Problem requirements :: Pull every line with the word "agent" out of the entries below.

Material for the task ::
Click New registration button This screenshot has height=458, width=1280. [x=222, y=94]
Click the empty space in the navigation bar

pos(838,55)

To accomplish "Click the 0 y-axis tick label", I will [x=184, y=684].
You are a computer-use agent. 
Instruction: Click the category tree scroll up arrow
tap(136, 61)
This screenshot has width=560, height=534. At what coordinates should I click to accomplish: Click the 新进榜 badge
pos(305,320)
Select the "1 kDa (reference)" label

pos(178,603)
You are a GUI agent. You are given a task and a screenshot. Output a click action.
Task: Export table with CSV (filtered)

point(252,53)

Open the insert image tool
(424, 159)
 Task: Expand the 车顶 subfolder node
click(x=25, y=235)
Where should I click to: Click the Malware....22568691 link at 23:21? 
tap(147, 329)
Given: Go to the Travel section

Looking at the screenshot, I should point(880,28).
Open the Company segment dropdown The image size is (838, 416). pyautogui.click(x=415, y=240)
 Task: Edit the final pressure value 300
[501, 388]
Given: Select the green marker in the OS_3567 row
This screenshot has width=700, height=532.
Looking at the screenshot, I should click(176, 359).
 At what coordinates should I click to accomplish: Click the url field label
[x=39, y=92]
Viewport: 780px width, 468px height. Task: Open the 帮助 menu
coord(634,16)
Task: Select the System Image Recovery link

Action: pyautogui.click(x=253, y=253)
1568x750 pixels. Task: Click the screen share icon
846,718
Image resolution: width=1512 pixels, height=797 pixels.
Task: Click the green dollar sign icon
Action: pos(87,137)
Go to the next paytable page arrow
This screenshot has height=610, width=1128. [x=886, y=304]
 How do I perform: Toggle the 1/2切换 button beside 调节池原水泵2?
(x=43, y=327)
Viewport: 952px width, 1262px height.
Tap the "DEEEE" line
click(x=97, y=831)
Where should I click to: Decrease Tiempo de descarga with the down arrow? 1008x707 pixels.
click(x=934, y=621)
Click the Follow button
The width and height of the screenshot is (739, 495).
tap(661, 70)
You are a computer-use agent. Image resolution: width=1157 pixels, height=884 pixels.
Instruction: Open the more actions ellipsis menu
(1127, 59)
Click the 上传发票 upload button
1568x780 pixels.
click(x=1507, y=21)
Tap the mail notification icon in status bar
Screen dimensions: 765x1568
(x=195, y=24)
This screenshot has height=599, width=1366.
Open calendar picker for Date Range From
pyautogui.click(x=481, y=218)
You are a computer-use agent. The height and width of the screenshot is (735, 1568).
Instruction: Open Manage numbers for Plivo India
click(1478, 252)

Solved problem ::
You are a computer-use agent. 
You are a GUI agent. You are given a task and a screenshot. Output a click action.
You are a computer-use agent. Image resolution: width=1157 pixels, height=884 pixels.
You are a computer-use agent. The height and width of the screenshot is (735, 1568).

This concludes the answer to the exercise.